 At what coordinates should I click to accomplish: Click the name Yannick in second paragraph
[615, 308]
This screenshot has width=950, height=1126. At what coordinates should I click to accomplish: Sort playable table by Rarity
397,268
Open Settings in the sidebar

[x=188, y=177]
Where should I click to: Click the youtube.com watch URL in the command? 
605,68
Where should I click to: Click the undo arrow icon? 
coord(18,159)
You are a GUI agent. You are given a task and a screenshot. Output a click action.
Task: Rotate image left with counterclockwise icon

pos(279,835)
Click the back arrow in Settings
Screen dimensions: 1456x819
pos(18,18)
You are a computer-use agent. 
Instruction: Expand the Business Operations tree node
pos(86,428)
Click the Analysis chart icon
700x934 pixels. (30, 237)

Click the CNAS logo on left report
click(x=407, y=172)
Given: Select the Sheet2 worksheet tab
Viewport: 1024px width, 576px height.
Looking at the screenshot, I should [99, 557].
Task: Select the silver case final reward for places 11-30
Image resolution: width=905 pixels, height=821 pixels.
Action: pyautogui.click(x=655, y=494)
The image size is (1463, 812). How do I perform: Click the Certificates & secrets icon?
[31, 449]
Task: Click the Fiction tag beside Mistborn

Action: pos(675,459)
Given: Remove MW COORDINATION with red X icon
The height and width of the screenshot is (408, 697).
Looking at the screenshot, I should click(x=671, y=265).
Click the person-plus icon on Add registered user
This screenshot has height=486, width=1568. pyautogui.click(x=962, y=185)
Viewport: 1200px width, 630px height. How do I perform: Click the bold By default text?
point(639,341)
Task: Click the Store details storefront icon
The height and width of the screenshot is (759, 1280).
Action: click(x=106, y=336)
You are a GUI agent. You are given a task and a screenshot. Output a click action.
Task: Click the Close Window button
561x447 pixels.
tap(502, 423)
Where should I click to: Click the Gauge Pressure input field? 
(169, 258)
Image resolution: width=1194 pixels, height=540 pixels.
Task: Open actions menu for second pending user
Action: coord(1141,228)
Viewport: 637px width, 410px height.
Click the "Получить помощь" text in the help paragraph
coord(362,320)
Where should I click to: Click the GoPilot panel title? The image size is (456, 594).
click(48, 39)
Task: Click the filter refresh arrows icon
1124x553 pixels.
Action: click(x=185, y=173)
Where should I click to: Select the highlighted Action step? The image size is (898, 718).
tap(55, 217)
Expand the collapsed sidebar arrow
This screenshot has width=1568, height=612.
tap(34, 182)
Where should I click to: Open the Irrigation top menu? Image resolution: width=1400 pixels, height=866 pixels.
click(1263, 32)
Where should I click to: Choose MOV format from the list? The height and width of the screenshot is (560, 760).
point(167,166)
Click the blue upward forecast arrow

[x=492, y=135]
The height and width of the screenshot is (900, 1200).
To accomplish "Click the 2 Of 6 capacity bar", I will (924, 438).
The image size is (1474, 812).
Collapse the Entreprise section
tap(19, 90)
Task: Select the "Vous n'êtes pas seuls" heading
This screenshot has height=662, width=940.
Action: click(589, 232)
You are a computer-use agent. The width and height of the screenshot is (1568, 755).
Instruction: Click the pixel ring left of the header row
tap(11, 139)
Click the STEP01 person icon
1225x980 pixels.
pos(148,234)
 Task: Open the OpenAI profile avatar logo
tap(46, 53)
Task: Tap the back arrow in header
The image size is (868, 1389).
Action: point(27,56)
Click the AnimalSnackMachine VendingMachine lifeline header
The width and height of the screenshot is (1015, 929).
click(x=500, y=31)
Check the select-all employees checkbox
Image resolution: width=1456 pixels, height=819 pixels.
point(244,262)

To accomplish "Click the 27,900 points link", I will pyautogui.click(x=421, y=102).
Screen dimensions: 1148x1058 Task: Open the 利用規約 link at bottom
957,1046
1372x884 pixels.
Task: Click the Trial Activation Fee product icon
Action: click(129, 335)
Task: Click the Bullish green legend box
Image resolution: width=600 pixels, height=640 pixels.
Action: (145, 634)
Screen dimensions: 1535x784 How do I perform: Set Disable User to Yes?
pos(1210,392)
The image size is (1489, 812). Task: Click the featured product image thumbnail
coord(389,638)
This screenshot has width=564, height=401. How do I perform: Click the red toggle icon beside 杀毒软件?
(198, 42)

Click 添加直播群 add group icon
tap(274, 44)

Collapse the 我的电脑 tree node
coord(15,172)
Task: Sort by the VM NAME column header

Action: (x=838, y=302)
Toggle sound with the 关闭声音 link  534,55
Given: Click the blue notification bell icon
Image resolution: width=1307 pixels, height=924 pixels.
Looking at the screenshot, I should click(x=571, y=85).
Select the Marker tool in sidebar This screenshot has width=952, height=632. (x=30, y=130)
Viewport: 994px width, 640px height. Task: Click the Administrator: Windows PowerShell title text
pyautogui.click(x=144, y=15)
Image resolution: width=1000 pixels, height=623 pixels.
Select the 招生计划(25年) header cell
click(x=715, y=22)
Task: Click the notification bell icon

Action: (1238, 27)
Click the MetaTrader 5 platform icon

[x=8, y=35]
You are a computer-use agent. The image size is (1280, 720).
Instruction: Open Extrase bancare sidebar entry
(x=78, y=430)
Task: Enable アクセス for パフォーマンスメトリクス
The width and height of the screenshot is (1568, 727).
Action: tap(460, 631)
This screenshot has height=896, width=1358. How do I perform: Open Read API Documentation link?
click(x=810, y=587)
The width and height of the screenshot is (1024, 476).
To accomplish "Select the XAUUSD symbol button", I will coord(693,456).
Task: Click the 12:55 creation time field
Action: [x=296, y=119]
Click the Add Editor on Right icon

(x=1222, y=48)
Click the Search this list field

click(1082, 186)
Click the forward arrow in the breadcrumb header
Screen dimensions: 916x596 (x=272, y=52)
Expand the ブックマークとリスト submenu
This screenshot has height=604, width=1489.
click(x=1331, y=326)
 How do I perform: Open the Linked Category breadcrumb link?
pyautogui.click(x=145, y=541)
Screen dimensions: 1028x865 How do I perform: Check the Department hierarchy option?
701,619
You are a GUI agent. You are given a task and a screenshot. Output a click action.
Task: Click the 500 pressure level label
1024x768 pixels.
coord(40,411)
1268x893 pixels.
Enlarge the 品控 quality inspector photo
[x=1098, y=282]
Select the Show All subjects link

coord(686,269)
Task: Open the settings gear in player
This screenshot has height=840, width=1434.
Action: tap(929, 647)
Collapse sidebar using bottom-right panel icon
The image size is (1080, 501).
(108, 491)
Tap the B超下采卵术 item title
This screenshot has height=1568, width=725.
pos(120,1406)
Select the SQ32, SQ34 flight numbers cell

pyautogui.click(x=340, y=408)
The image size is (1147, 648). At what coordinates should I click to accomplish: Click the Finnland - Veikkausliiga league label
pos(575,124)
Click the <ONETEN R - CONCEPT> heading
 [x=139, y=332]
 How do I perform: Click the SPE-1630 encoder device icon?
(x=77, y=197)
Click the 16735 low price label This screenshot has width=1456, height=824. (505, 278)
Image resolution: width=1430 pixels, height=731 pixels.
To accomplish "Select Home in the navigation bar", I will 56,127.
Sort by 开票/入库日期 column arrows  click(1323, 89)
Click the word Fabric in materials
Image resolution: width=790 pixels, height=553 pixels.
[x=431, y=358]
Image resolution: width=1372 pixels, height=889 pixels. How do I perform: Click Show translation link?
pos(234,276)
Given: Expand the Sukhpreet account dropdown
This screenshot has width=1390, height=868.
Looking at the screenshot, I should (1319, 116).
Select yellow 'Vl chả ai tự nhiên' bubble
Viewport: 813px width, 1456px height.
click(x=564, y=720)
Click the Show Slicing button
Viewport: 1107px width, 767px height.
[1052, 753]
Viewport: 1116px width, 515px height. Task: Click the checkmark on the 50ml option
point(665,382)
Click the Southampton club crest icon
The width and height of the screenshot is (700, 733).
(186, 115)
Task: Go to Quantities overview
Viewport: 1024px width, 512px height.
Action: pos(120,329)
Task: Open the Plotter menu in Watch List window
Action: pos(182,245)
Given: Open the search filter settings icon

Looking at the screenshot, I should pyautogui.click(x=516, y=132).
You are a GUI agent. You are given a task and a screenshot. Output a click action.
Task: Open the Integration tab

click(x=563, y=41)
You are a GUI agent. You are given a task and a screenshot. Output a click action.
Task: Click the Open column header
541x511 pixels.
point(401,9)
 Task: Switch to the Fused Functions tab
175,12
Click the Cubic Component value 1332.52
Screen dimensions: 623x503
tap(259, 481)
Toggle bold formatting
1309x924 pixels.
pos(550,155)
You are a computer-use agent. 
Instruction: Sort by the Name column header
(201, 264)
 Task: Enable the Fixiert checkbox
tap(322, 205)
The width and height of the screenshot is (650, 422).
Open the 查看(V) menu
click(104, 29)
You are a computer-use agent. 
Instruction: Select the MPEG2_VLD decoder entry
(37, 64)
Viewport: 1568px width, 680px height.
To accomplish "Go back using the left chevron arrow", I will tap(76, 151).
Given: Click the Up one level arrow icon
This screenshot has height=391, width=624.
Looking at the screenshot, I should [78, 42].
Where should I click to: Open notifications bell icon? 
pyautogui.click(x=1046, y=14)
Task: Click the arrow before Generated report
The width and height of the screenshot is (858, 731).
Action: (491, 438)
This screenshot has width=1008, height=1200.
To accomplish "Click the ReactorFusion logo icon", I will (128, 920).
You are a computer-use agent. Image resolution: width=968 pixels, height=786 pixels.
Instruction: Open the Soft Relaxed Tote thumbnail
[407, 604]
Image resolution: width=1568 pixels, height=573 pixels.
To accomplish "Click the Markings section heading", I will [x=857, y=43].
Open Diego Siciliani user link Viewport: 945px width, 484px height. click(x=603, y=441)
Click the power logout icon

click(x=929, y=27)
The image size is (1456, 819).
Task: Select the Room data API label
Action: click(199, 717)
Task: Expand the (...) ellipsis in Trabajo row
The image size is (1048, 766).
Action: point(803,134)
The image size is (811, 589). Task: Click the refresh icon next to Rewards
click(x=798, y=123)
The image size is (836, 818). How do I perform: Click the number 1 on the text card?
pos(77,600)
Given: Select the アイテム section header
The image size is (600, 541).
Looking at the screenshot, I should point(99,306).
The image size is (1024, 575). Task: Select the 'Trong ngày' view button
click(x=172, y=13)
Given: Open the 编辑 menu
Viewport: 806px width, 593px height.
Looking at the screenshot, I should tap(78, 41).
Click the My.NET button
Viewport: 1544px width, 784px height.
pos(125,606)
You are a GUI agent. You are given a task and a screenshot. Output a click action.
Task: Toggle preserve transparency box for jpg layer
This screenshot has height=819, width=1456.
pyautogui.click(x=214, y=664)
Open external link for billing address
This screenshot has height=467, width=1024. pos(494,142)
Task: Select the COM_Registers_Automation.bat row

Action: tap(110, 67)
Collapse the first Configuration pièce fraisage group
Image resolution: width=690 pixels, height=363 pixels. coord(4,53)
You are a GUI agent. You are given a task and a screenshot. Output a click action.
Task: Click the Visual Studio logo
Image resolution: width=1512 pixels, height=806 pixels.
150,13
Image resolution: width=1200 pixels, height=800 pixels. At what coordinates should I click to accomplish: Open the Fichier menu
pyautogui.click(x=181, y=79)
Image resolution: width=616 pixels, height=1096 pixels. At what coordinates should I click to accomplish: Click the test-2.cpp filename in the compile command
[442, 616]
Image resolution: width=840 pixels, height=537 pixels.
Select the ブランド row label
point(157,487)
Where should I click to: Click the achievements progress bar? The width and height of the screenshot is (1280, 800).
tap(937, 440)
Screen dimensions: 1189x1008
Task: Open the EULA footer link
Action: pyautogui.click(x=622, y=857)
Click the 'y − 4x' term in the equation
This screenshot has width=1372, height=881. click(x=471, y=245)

——————

**求められること:**
記録の先頭から「[x=188, y=177]」を含む行までを、「Settings」を「Preferences」に置き換えて書き直してください。それ以外は一切変えないこと。

**作業結果:**
 At what coordinates should I click to accomplish: Click the name Yannick in second paragraph
[615, 308]
This screenshot has width=950, height=1126. At what coordinates should I click to accomplish: Sort playable table by Rarity
397,268
Open Preferences in the sidebar

[x=188, y=177]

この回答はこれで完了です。